== Assigned task ==
Go over the listing below line by line, and return each one holding the string "computer".

== Dataset entries ==
---*---

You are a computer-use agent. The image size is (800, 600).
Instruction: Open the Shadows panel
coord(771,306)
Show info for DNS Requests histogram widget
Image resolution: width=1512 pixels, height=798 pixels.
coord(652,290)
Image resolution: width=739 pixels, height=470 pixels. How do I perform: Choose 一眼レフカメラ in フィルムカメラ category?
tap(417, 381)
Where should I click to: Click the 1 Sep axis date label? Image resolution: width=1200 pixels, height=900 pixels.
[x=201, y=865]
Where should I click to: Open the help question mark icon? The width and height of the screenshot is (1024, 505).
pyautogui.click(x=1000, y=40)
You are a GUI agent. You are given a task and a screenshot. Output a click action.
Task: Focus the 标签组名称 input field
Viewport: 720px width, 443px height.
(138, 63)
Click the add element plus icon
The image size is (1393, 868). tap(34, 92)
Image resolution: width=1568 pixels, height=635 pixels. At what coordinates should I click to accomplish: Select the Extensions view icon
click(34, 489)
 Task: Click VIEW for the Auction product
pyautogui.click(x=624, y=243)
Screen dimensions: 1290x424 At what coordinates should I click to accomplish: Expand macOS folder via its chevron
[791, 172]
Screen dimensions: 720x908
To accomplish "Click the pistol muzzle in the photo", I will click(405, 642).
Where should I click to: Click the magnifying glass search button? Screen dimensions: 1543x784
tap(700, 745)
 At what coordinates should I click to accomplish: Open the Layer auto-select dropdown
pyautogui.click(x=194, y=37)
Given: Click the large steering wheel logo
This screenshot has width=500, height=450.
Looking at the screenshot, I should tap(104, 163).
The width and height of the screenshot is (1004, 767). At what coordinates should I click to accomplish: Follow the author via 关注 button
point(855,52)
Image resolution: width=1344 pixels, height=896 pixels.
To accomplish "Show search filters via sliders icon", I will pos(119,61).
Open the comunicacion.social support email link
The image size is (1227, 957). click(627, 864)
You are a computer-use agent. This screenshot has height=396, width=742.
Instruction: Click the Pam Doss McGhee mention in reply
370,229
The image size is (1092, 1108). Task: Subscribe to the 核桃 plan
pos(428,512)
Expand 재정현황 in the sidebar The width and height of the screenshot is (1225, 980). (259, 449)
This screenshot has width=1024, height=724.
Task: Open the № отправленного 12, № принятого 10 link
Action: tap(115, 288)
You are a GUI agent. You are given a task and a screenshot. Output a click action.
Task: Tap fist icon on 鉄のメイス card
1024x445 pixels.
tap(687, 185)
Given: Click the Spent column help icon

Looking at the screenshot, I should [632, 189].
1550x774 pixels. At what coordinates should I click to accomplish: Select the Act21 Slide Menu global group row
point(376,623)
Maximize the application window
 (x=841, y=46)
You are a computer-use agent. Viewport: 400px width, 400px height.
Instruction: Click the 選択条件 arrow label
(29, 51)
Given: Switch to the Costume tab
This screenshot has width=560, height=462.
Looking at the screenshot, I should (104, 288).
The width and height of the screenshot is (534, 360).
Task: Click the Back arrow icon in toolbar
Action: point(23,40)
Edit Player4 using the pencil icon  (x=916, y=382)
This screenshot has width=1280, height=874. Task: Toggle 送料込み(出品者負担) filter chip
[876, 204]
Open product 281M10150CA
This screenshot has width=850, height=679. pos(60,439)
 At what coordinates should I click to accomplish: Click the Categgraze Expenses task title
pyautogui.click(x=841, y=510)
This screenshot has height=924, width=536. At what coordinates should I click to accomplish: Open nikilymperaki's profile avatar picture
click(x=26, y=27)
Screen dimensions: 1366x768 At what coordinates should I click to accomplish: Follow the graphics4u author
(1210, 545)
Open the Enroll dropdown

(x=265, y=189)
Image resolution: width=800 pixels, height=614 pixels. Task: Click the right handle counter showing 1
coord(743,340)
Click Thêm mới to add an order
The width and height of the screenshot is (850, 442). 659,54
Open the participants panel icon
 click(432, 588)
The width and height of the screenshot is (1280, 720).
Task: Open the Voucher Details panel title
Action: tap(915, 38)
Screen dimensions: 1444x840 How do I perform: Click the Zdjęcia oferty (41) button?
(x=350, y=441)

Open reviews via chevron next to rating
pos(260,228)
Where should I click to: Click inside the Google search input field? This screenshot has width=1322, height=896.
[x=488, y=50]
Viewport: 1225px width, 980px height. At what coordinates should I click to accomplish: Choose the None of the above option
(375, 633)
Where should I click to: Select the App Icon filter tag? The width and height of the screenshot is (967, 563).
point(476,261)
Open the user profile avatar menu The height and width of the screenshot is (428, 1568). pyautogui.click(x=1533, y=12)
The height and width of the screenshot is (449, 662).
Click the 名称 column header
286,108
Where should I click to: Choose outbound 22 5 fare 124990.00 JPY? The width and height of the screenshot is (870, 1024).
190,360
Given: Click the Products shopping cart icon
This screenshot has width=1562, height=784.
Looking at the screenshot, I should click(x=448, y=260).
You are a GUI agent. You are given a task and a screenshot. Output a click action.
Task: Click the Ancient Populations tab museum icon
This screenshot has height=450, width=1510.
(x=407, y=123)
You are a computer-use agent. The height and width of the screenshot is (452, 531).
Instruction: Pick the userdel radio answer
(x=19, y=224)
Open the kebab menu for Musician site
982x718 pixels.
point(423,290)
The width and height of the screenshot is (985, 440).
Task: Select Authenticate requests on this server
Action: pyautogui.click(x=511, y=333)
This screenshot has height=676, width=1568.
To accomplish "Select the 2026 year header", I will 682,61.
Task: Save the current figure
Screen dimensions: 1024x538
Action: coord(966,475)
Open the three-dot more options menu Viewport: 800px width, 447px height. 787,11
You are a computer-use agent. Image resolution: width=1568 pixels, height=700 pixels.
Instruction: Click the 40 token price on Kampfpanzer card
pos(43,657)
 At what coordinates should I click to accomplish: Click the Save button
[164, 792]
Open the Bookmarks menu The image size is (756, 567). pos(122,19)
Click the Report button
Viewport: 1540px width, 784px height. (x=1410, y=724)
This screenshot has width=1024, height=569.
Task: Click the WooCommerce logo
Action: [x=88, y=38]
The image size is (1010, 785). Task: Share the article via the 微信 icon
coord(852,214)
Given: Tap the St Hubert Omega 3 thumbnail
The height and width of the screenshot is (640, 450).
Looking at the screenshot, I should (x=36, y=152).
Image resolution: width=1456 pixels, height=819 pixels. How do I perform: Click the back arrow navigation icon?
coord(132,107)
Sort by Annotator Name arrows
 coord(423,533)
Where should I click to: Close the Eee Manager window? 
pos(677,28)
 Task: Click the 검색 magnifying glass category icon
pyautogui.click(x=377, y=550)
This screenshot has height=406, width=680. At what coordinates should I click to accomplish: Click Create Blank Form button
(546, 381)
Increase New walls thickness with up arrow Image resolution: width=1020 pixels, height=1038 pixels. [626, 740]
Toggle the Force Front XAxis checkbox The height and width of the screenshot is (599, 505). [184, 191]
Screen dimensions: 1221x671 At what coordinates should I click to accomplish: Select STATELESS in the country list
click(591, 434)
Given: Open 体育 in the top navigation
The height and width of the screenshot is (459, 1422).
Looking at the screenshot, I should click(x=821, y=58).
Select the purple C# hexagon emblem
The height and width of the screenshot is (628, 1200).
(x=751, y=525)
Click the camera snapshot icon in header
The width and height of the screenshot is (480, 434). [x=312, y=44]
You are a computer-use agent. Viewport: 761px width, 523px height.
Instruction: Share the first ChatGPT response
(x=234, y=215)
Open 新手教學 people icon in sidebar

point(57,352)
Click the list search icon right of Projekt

---*---

== Answer below ==
You are a computer-use agent. The image size is (800, 600).
You are a computer-use agent. This screenshot has height=396, width=742.
You are a computer-use agent. Viewport: 400px width, 400px height.
You are a computer-use agent. The height and width of the screenshot is (452, 531).
You are a computer-use agent. Image resolution: width=1568 pixels, height=700 pixels.
You are a computer-use agent. Viewport: 761px width, 523px height.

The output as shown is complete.